The eta7/csn3-3 auxin response mutant of Arabidopsis defines a novel function for the CSN3 subunit of the COP9 signalosome.

Abstract

The COP9 signalosome (CSN) is an eight subunit protein complex conserved in all higher eukaryotes. In Arabidopsis thaliana, the CSN regulates plant auxin response by removing the ubiquitin-like protein NEDD8/RUB1 from the CUL1 subunit of the SCFTIR1/AFB ubiquitin-ligase (deneddylation). Previously described null mutations in any CSN subunit resulted in the pleiotropic cop/det/fus phenotype and caused seedling lethality, hampering the study of CSN functions in plant development.

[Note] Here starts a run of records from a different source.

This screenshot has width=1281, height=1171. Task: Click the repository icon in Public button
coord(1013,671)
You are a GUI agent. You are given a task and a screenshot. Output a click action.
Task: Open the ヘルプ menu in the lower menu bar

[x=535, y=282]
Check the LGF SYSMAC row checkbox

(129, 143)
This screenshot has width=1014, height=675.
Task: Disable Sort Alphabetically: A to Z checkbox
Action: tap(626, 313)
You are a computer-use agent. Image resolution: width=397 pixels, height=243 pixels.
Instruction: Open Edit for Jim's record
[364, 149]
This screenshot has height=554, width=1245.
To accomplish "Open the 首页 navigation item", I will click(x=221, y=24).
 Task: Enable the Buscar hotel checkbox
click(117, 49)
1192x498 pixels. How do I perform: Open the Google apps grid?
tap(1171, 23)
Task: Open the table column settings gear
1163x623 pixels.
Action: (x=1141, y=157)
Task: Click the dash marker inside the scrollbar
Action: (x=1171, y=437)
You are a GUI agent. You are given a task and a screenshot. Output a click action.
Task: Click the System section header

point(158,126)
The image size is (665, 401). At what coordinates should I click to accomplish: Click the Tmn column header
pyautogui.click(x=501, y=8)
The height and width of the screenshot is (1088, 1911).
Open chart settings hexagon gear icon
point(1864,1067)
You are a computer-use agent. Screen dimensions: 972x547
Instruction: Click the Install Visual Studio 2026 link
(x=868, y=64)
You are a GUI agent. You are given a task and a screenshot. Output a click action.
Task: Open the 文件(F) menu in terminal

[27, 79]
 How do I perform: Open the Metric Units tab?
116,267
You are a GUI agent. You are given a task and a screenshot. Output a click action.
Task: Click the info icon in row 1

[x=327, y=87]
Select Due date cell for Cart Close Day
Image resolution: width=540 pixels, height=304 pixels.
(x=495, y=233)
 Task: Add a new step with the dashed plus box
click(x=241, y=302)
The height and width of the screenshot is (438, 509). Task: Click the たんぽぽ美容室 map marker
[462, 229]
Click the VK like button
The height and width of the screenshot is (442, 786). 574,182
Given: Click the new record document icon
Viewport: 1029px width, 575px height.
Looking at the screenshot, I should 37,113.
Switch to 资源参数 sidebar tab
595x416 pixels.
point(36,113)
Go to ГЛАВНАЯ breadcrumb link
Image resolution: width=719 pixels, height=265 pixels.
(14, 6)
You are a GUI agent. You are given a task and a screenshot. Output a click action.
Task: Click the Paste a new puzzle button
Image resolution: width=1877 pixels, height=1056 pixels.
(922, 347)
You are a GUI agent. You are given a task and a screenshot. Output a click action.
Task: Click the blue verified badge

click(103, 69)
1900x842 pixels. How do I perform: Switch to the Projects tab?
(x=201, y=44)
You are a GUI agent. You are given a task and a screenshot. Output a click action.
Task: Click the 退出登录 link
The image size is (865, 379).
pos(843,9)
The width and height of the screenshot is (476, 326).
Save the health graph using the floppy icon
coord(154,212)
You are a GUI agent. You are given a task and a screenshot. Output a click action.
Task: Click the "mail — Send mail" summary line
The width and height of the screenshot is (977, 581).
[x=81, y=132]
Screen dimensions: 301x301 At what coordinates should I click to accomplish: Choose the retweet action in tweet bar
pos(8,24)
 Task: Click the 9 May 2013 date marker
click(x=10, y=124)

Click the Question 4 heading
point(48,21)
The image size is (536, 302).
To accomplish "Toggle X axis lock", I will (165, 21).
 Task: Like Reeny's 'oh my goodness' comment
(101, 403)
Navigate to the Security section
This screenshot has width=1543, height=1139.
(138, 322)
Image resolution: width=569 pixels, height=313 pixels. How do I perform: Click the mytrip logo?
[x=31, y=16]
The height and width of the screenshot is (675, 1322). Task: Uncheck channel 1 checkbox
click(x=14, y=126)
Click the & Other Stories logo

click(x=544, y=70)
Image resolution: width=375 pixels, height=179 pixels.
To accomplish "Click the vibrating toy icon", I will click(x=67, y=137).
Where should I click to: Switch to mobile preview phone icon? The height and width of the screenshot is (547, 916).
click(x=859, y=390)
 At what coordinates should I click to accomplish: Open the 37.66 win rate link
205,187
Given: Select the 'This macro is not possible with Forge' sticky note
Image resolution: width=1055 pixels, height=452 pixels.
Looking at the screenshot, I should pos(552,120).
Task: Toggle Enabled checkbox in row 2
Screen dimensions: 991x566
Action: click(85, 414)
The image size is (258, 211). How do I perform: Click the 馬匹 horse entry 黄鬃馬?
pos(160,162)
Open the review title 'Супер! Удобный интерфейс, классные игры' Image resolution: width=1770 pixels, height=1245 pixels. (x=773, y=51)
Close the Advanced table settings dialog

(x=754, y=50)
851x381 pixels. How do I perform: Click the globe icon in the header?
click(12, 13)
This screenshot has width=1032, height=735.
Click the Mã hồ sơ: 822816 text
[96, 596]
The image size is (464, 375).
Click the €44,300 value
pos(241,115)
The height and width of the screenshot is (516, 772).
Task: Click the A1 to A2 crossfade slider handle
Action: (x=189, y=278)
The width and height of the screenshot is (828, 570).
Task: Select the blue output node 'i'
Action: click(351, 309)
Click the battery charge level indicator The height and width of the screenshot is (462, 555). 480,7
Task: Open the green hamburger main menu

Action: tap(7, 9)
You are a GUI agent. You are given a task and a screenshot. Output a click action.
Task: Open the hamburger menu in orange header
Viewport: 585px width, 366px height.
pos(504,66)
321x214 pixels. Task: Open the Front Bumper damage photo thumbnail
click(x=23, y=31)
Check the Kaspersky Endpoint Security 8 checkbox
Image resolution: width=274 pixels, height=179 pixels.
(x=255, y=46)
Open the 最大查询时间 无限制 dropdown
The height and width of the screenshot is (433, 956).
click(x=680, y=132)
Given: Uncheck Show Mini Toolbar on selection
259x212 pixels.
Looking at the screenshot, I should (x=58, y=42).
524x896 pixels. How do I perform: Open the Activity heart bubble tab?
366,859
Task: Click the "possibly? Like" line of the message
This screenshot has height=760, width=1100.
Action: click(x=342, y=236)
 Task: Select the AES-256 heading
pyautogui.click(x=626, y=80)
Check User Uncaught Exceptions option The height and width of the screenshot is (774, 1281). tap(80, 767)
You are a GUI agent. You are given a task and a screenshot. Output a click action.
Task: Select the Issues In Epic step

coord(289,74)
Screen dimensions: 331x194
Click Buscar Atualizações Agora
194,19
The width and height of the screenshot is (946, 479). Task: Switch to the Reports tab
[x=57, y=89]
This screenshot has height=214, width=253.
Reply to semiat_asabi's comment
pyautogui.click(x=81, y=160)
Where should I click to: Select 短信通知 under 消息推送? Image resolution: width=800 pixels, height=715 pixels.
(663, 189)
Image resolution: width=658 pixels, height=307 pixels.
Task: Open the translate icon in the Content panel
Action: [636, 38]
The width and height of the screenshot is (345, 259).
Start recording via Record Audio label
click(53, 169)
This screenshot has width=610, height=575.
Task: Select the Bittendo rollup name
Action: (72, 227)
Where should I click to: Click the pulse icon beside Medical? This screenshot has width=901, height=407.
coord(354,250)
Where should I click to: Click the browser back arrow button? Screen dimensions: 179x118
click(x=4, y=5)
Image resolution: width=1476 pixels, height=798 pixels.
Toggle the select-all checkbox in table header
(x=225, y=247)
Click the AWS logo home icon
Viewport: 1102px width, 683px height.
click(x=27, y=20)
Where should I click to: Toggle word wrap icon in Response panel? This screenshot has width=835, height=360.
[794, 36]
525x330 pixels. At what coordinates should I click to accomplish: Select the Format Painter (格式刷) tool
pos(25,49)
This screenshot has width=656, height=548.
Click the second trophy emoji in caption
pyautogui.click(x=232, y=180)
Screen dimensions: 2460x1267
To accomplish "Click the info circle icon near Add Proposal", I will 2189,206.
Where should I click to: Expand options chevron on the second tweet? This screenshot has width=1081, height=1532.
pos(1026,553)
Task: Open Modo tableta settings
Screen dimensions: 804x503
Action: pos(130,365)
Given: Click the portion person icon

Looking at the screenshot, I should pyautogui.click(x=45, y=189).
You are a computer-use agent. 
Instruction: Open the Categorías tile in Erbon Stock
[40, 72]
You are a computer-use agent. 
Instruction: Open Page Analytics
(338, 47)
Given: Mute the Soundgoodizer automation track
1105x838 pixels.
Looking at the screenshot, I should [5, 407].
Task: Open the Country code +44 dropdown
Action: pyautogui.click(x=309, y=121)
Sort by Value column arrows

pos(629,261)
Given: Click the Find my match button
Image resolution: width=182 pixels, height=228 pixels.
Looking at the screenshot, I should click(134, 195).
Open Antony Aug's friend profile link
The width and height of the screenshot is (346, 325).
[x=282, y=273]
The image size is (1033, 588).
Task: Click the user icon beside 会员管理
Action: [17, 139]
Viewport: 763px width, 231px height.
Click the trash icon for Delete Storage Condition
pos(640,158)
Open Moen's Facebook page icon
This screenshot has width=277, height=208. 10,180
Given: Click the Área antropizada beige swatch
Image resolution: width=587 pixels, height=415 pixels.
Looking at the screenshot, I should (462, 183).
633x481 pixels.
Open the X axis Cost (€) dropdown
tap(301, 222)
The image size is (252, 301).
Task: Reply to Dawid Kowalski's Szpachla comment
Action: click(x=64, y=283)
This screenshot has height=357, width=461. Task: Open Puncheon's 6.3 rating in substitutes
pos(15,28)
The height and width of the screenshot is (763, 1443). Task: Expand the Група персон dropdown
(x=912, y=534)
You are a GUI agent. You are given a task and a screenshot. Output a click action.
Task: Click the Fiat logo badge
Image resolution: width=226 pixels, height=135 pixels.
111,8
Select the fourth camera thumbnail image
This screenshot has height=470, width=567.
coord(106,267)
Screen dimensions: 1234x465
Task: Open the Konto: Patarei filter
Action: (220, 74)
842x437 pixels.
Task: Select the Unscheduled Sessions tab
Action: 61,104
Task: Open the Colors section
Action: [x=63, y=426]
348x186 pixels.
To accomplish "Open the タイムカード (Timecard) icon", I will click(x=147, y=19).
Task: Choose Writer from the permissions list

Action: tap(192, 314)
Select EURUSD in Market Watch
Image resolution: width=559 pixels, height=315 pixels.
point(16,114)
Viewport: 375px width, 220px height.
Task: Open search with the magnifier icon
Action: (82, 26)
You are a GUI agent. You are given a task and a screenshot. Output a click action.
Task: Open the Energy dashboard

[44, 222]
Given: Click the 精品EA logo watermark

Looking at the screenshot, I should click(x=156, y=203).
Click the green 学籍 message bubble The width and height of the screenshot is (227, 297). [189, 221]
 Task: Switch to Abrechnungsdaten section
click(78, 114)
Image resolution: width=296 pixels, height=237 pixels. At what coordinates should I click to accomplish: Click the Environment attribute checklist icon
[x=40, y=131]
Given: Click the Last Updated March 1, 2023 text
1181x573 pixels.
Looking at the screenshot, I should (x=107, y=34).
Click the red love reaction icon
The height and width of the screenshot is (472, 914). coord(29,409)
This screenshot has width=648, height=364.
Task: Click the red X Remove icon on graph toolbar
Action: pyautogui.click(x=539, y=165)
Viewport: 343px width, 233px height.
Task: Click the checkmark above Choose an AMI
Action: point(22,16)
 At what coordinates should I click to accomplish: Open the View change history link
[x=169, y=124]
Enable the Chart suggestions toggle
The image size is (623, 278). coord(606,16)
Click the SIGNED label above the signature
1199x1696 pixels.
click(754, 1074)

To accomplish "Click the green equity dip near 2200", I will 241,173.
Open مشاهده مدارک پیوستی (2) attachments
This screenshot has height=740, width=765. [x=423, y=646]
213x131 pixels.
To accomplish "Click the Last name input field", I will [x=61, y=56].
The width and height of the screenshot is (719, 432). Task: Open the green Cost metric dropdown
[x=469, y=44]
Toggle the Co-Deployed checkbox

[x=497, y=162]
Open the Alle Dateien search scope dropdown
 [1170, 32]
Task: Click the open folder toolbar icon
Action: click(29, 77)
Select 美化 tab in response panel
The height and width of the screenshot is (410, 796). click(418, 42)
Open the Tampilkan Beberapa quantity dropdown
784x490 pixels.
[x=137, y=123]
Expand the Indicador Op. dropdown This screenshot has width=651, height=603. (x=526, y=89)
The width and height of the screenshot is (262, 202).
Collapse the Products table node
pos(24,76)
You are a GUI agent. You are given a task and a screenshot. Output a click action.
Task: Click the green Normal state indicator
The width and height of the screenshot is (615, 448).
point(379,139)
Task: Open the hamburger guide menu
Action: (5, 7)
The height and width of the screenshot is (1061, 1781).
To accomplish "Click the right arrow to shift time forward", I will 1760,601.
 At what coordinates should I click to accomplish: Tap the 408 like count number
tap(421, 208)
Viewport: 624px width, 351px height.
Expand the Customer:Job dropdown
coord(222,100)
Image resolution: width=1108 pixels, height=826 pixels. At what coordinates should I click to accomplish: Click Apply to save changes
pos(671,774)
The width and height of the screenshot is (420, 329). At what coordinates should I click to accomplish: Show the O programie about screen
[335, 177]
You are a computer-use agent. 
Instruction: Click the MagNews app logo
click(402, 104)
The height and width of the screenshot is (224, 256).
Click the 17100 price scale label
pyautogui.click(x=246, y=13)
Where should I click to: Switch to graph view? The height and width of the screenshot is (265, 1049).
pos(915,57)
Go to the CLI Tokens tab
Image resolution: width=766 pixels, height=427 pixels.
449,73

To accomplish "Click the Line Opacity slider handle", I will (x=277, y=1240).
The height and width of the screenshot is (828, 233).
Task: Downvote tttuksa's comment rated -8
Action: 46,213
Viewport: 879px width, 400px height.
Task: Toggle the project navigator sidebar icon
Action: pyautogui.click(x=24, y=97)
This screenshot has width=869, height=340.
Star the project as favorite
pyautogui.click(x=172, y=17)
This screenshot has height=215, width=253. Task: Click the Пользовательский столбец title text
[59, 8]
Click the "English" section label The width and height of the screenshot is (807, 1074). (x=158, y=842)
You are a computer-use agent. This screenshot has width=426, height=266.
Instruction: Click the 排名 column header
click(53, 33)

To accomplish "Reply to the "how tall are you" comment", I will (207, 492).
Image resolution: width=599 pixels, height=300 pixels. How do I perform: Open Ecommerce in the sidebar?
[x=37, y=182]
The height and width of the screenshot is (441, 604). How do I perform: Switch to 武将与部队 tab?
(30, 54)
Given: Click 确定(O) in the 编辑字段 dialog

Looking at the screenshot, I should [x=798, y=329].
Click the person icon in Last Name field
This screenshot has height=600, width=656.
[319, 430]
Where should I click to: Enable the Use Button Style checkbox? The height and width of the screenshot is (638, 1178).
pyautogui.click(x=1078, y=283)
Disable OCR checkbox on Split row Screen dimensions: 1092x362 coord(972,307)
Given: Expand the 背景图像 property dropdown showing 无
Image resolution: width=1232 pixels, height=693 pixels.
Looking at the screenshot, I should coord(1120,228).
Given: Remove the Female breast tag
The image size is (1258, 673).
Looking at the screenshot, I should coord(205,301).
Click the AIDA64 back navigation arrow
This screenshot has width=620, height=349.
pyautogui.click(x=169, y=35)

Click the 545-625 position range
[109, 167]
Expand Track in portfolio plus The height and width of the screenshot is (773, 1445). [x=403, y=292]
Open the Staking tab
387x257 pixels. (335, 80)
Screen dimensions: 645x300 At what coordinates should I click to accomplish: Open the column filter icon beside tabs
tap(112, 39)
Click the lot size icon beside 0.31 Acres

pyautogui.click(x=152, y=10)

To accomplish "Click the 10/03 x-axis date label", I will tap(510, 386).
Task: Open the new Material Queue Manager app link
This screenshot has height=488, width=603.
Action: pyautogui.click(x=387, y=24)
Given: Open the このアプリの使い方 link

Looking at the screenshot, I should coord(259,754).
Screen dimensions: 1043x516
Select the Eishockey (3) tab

In a genetic screen to identify enhancers of the auxin response defects conferred by the tir1-1 mutation, we identified a viable csn mutant of subunit 3 (CSN3), designated eta7/csn3-3. In comparison with eta6/csn1-10, which was identified in the same enhancer screen (Zhang et al., 2008), both csn3-3 and csn1-10 enhanced the auxin response defects of tir1-1. Similar to csn1-10, csn3-3 also confers several phenotypes associated with impaired auxin signaling, including auxin resistant root growth and diminished auxin responsive gene expression. Surprisingly however, unlike csn1-10 as well as other previously characterized csn mutants, csn3-3 plants are not defective in either the CSN-mediated deneddylation of CUL1 or in SCFTIR1/AFB mediated degradation of Aux/IAA proteins. These findings suggest that csn3-3 is an atypical csn mutant that defines a novel CSN or CSN3-specific function. Consistent with this possibility, I observed dramatic differences in double mutant interactions between csn3-3 and other auxin signaling mutants compared to csn1-10. Lastly, unlike other csn mutants, assembly of the CSN holocomplex was unaffected in csn3-3 plants. However, I detected a small CSN3-containing protein complex (sCSN3c) that was altered in csn3-3 plants. I hypothesize that in addition to its role in the CSN as a cullin deneddylase, CSN3 functions in a smaller protein complex that is required for proper auxin signaling. Analyses on the purification of sCSN3c suggested that it is not likely a dimer of CSN3, or a CSN subcomplex. My data resulting from sCSN3c purification using various chromatographic steps provide useful information necessary for identifying the components of the complex.